There was a wide range of 17-OHP concentration in infants with CAH, with the minimum value of 7.3 ng/mL serum and a maximum value of 1054 ng/mL serum. The highest values were associated with salt-wasting forms of CAH. Among the unaffected infants, the range of concentration of 17-OHP was equally wide, with the highest values in the infants with the lowest birth weight as previously observed (Figs. 3 and 5). For cortisol, the decline in concentration was significant only in infants weighting <1500 g, although the average cortisol concentration was higher in smaller infants (Fig. 5). This suggests that smaller infants remain significantly stressed and continue to produce more cortisol at least up to 7 d of age. By contrast, cortisol production declines in older infants as they recover from the stress of birth.

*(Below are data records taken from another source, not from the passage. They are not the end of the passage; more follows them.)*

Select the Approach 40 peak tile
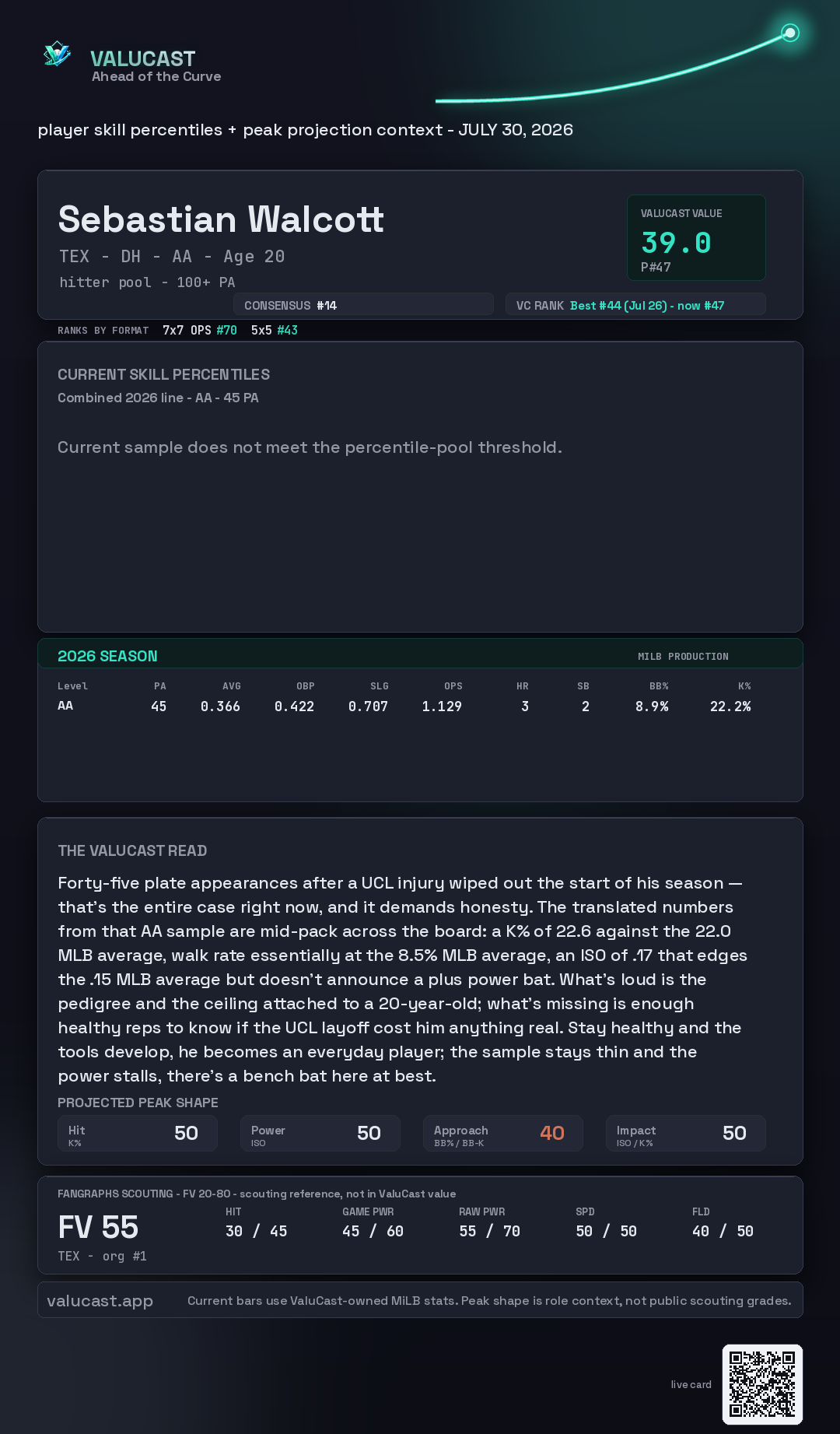The image size is (840, 1434). (503, 1134)
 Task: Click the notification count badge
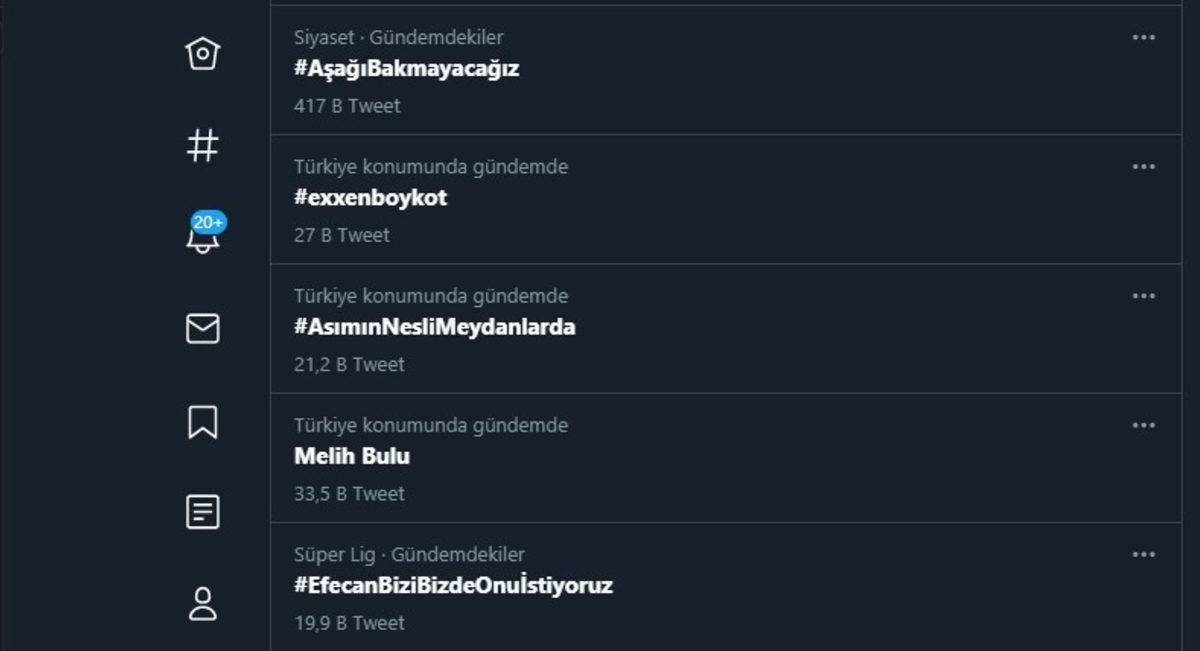[208, 222]
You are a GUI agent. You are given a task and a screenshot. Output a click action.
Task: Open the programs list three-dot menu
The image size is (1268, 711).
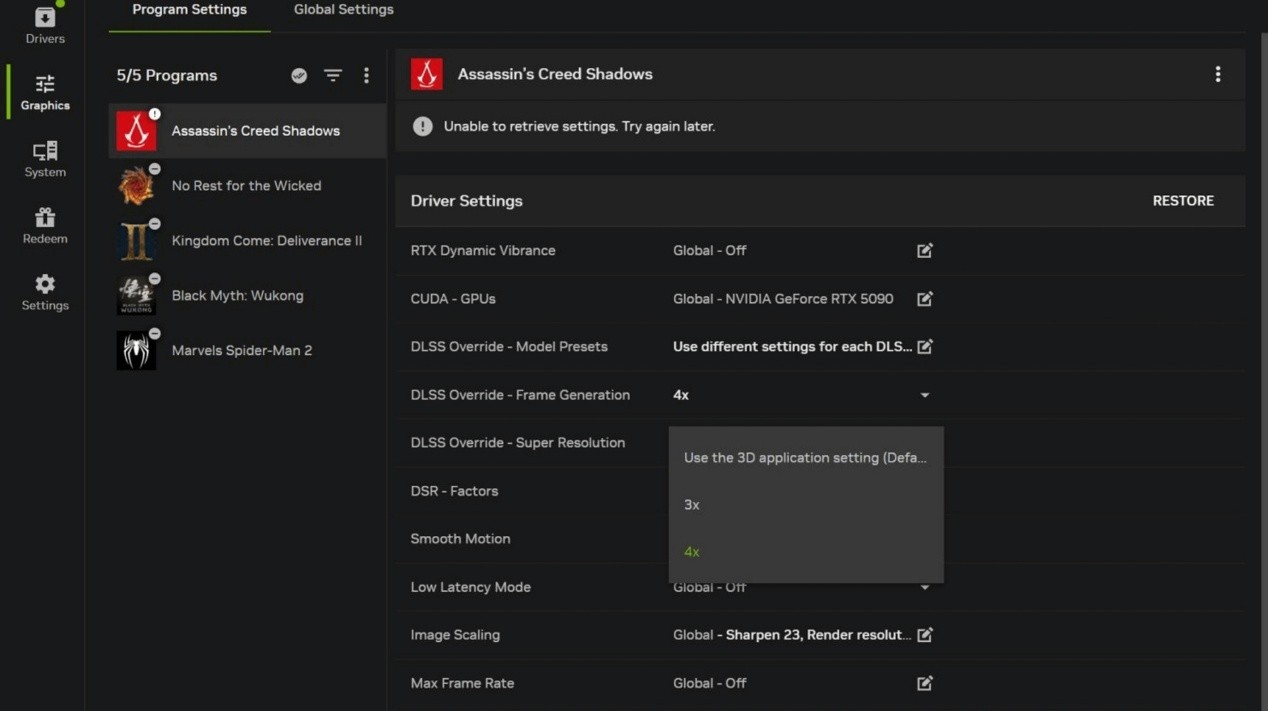pos(366,76)
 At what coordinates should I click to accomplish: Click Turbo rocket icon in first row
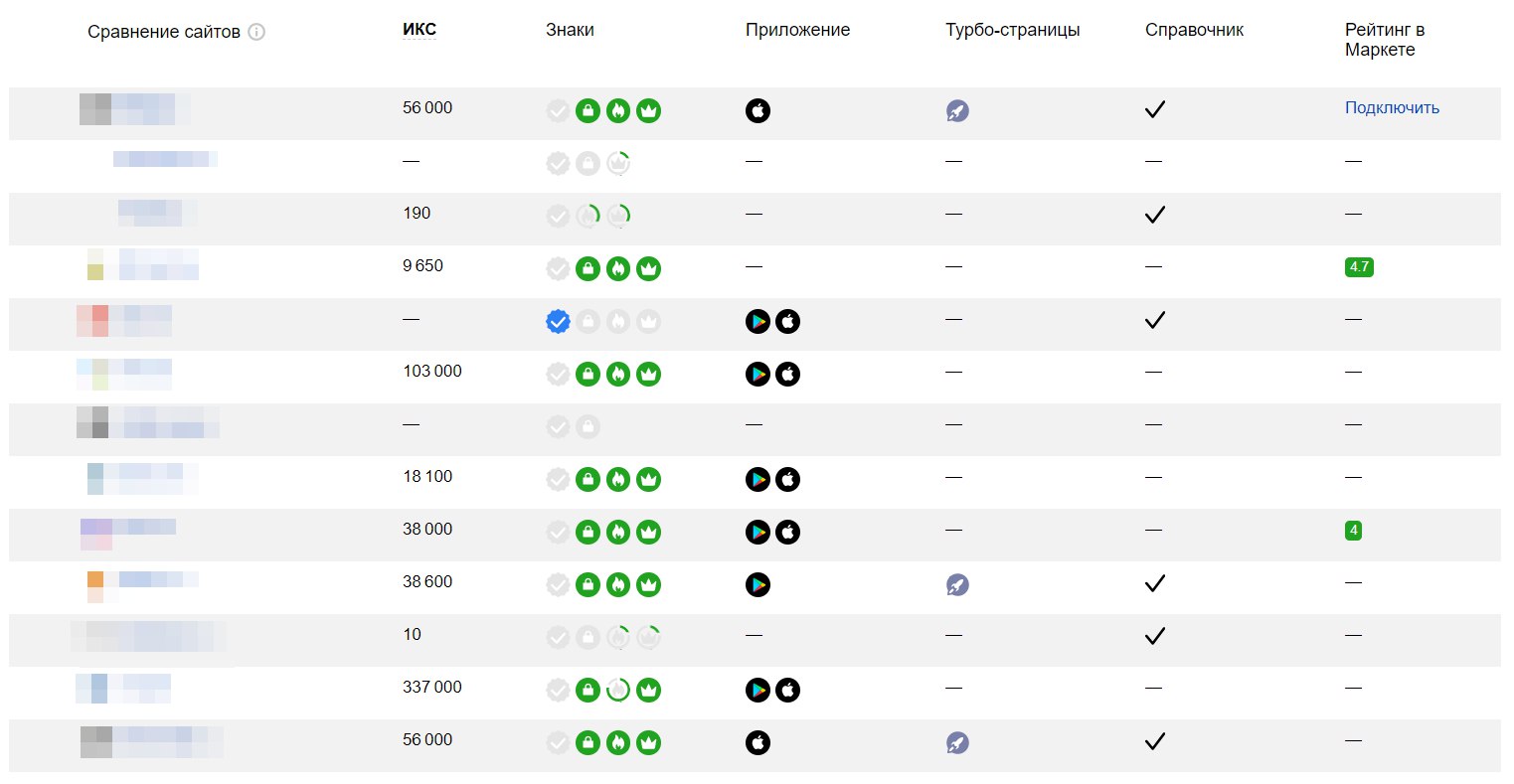957,110
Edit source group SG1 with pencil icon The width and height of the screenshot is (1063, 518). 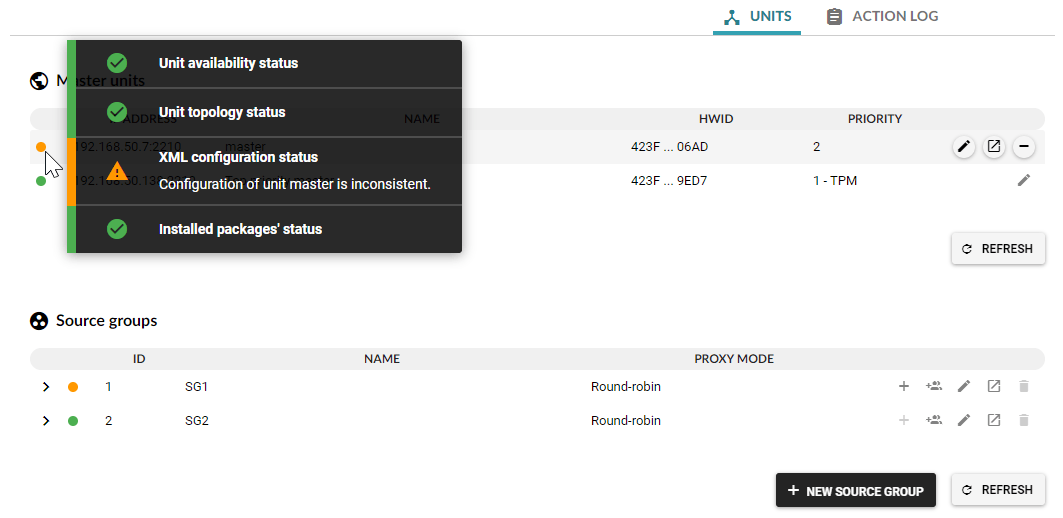point(964,386)

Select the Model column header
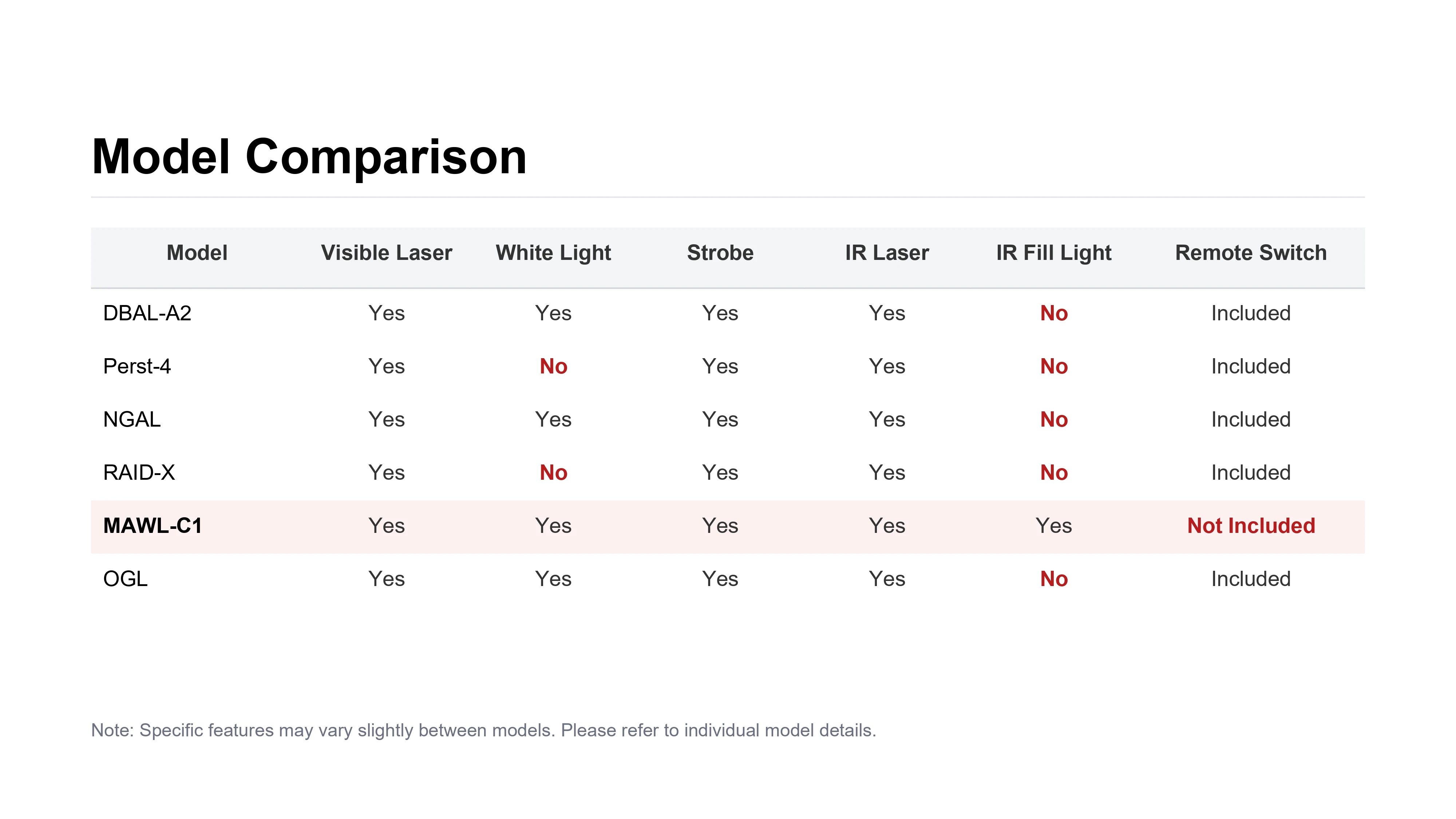tap(197, 253)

It was interesting that 93% of infants requiring additional testing (with an abnormal second-tier test result) were admitted to neonatal intensive care units because of prematurity or illness. This fact can also explain the positive correlation between cortisol and birth weight in group 3 (>2500 g, Fig. 3). The majority of these infants were admitted to neonatal intensive care units because of illness. Therefore, this group represents a population of stressed infants, explaining the higher cortisol.

Only the concentration of cortisol changed significantly with the time at which the sample was collected (Fig. 3), whereas no significant correlation was observed with17-OHP or androstenedione (Fig. 3). Despite changes with birth weight and time of collection, the different ratios among steroids remained relatively constant (Fig. 4), with the (17-OHP + androstenedione)/cortisol ratio providing the best discriminant in infants with CAH (Fig. 5).

In summary, our data show that the highest rate of false positive is observed in the lowest birth weight and sick infants. The use of second-tier testing, although not completely eliminating false-positive results, greatly reduces the number of false-positive screens and the number of additional tests to prove or disprove the diagnosis.